Rispettare i diritti, contenere la spesa, evitare le sanzioni imposte dall’Ue: è questo il cuore e il senso dell’iniziativa messa in campo dal sen. Luigi d’Ambrosio Lettieri, capogruppo di FI nella Commissione Sanità di Palazzo Madama, che ha illustrato oggi in Commissione un emendamento al Ddl Lorenzin, in merito all’ equiparazione del trattamento economico e normativo degli specializzandi nelle professioni non mediche a quelle degli specializzandi medici. A margine della Commissione, data la rilevanza dell’argomento, i senatori Mandelli e d’Ambrosio Lettieri hanno deciso di presentare una mozione in Aula che impegni il governo in questa direzione.
Obiettivo: riconoscere anche a veterinari, odontoiatri, farmacisti, biologi, chimici, fisici, psicologi e laureati appartenenti ad ulteriori categorie sanitarie non rientranti nell’area medica, ammessi e iscritti dal primo al quinto anno di corso delle scuole post-laurea di specializzazione dell’area sanitaria, l’applicazione del trattamento contrattuale di formazione specialistica di cui all’articolo 37 del decreto legislativo 17 agosto 1999, n. 368, e successive modificazioni. In soldoni: appunto, lo stesso riconoscimento economico riservato agli specializzandi medici.
Infatti “ad oggi”, afferma d’Ambrosio Lettieri, “nonostante i riferimenti alla previsione normativa, sia di livello comunitario che di diritto interno, appare tutt’altro che realizzata l’equiparazione delle categorie dei medici e dei non medici, in quanto detti riferimenti non comportano in termini espressi ed inequivoci il diritto dei laureati ammessi ad una scuola di specializzazione ad ottenere un trattamento economico-normativo del tutto analogo a quello dovuto ai laureati in medicina anch’essi ammessi ad un scuola di specializzazione”.
Eppure, rileva il senatore “la preparazione professionale per gli specializzandi dell’area sanitaria presuppone un percorso formativo di elevato livello cui non può non corrispondere un trattamento economico-normativo analogo a quello riservato ai medici; le figure sanitarie non mediche che prestano la loro attività lavorativa all’interno del Servizio sanitario nazionale sono obbligate, al pari delle figure mediche, ad essere in possesso del titolo rilasciato dalla scuola di specializzazione. Sarebbe opportuno, quindi, evitare che il nostro Paese possa, in futuro, incorrere in nuove sanzioni in quanto inadempiente nel recepire le direttive comunitarie o nel trasporle tardivamente nell’ordinamento italiano”. Sulla questione si è anche attivato il Codacons.
“La normativa attualmente in vigore prevede l’applicazione di un ordinamento didattico unico valido sia per i laureati in medicina che per gli altri laureati dell’area sanitaria”, spiega il capogruppo di FI della Commissione Sanità, “per entrambe le categorie, inoltre, l’impegno richiesto per la formazione specialistica è a tempo pieno, pari quindi a quello previsto per il personale sanitario del Servizio sanitario nazionale. Emergono, però, diverse disparità di trattamento contrattuale tra le due categorie. Invece la ratio del decreto ministeriale 1 agosto 2005, ad oggi non riconosciuta, dovrebbe risiedere proprio nella necessità di individuare il diritto all’inquadramento dell’attività svolta da soggetti specializzandi in uno specifico contratto di formazione specialistica con relativa corresponsione di un trattamento economico”.
“Il mancato riconoscimento di tale ratio rischia di consentire la specializzazione solo a pochi privilegiati e, in conseguenza, di limitare la libera scelta e le attitudini di ciascuno”, conclude d’Ambrosio Lettieri, “Mi auguro che possa trovare accoglimento l’emendamento al ddl Lorenzin volto a sanare questa intollerabile situazione”.

■ **Dati forniti**:

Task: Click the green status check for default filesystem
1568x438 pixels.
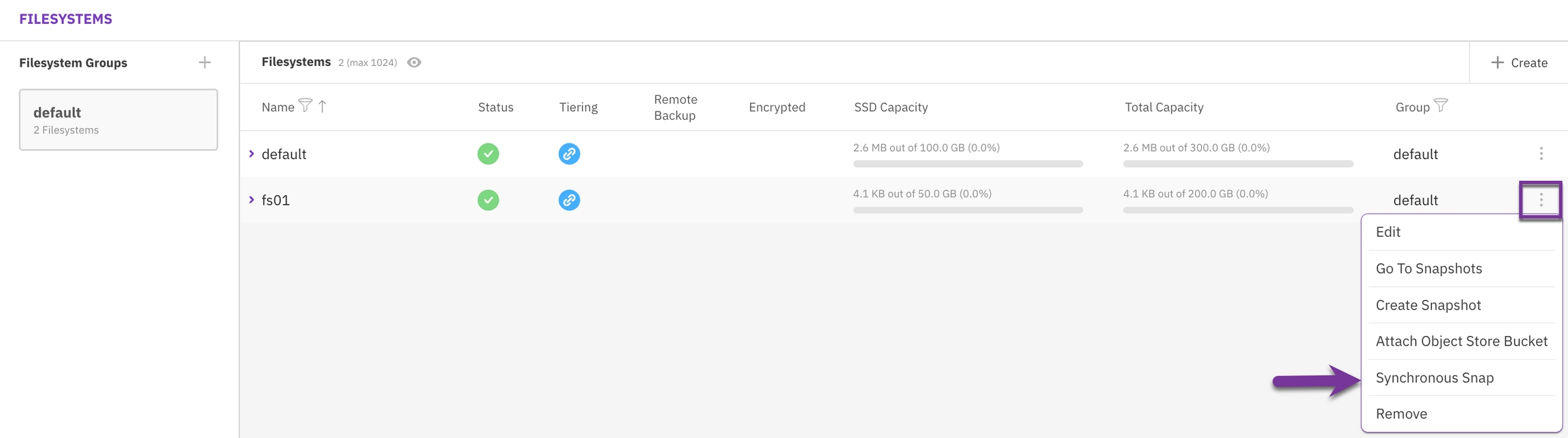Action: (x=488, y=154)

■ **Attività A**:
Rispondi alle seguenti domande sull'estratto dedicato all'emendamento sugli specializzandi, scrivendo ogni risposta su una riga separata con la stessa lettera.
(i) A quale articolo e a quale decreto legislativo rimanda il trattamento contrattuale di formazione specialistica che si vuole estendere ai non medici?
(ii) Quale organismo, oltre ai senatori, si è attivato sulla questione?
(iii) Di quale decreto ministeriale si dice che la ratio non è ad oggi riconosciuta?
■ **Attività B**: Trascrivi dall'estratto sull'emendamento il tratto che va da "Eppure, rileva il" fino a "attivato il Codacons.".

■ **Soluzione del problema A**:
(i) All'articolo 37 del decreto legislativo 17 agosto 1999, n. 368, e successive modificazioni.
(ii) Il Codacons.
(iii) Il decreto ministeriale 1 agosto 2005.

■ **Soluzione del problema B**:
Eppure, rileva il senatore “la preparazione professionale per gli specializzandi dell’area sanitaria presuppone un percorso formativo di elevato livello cui non può non corrispondere un trattamento economico-normativo analogo a quello riservato ai medici; le figure sanitarie non mediche che prestano la loro attività lavorativa all’interno del Servizio sanitario nazionale sono obbligate, al pari delle figure mediche, ad essere in possesso del titolo rilasciato dalla scuola di specializzazione. Sarebbe opportuno, quindi, evitare che il nostro Paese possa, in futuro, incorrere in nuove sanzioni in quanto inadempiente nel recepire le direttive comunitarie o nel trasporle tardivamente nell’ordinamento italiano”. Sulla questione si è anche attivato il Codacons.